We also do not have access to detailed clinical information, such as vital
signs, physical examination signs, or the test results for GABHS. As such,
we cannot definitively assess the appropriateness of antibiotic use for any
individual visit. Despite these limitations, the disparity between the known
prevalence of GABHS among adults with sore throat and the proportion of visits
in which an antibiotic was used is striking. This disparity persisted in a
reanalysis of our data after removing 17.5% of visits that had a potential
alternative reason for antibiotic use.
Our analysis of the NAMCS shows that over half of adult patients with
sore throat are treated with antibiotics by community primary care physicians.

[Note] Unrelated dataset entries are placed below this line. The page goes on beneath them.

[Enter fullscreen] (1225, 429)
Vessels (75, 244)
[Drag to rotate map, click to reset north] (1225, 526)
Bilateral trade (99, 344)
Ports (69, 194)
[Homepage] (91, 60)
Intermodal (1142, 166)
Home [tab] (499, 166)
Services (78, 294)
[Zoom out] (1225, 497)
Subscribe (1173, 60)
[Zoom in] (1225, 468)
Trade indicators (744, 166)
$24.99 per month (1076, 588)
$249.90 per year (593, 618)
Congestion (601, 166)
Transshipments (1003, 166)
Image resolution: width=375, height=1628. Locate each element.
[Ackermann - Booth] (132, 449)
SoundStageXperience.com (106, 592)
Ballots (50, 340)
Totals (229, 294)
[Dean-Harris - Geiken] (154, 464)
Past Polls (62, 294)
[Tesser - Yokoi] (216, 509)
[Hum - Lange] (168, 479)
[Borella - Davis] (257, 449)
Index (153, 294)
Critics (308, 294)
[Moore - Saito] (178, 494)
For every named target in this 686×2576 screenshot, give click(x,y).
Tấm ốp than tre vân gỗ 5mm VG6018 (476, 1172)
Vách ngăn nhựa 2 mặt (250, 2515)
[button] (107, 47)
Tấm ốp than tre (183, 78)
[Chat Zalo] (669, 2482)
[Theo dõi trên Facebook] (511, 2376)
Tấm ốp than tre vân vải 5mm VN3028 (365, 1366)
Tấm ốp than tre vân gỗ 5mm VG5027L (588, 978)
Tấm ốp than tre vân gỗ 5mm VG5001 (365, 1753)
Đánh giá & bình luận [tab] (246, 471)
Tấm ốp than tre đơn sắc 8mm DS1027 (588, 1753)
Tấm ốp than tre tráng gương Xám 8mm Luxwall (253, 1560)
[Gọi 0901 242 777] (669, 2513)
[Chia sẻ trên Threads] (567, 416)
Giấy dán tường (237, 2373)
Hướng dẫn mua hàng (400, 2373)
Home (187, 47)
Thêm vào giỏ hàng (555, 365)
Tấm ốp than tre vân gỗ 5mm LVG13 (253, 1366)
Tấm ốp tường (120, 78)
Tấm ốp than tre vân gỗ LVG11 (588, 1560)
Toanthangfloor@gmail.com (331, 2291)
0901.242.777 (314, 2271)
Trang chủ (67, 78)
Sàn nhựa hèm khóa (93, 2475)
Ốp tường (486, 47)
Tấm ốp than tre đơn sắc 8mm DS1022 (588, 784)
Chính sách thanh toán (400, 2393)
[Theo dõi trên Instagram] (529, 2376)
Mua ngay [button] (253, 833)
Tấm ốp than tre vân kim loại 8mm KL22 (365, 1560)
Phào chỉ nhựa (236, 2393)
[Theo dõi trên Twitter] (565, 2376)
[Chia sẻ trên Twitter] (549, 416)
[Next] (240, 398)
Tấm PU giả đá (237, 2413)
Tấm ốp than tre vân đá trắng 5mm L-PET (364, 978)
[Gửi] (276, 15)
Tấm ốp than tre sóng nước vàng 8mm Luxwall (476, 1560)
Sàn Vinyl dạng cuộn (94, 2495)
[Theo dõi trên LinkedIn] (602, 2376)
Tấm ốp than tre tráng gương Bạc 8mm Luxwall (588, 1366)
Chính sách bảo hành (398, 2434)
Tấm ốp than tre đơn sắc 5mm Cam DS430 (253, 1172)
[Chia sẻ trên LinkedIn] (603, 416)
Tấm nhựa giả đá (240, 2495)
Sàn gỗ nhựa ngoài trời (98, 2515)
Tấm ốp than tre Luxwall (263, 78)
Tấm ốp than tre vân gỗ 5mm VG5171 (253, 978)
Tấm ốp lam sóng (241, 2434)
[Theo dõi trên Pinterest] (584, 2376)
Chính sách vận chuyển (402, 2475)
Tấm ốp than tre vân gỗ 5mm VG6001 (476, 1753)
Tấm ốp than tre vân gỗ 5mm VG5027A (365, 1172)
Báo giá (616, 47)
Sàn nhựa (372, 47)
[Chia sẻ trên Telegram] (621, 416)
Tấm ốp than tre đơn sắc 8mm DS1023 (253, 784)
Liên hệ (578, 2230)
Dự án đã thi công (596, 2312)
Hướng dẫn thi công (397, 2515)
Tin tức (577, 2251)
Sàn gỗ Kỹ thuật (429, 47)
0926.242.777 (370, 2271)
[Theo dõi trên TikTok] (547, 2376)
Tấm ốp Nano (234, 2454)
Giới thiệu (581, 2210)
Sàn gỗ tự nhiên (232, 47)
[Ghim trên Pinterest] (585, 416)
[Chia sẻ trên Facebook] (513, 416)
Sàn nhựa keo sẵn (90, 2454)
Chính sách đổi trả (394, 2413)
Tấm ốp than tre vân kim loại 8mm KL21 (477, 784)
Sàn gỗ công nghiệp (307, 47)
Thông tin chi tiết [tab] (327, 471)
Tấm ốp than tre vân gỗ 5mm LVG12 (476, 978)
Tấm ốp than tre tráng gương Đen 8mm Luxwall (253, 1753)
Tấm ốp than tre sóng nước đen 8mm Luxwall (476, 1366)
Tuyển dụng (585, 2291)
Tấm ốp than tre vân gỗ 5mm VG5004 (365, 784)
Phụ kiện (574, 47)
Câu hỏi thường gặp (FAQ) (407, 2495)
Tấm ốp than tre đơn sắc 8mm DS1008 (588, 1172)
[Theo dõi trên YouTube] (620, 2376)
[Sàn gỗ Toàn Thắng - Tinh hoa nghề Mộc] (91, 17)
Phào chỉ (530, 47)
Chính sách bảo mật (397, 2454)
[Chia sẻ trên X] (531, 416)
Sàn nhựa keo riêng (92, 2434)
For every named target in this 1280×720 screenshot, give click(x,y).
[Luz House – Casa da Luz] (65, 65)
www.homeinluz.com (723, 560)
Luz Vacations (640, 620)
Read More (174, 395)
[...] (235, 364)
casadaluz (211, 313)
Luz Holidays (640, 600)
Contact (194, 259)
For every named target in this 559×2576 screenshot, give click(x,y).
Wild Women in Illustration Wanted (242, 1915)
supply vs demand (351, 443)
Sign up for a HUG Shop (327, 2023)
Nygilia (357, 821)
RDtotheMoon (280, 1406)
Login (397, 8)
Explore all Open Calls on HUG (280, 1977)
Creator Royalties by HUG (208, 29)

Educational and policy efforts to reduce unnecessary antibiotic use may be
having some effect, as evidenced by a decrease in the proportion of patients
receiving antibiotics in 1999. However, the use of expensive, broad-spectrum
antibiotics that can induce resistance is still frequent. Efforts should be
continued to encourage appropriate antibiotic use by both patients and physicians.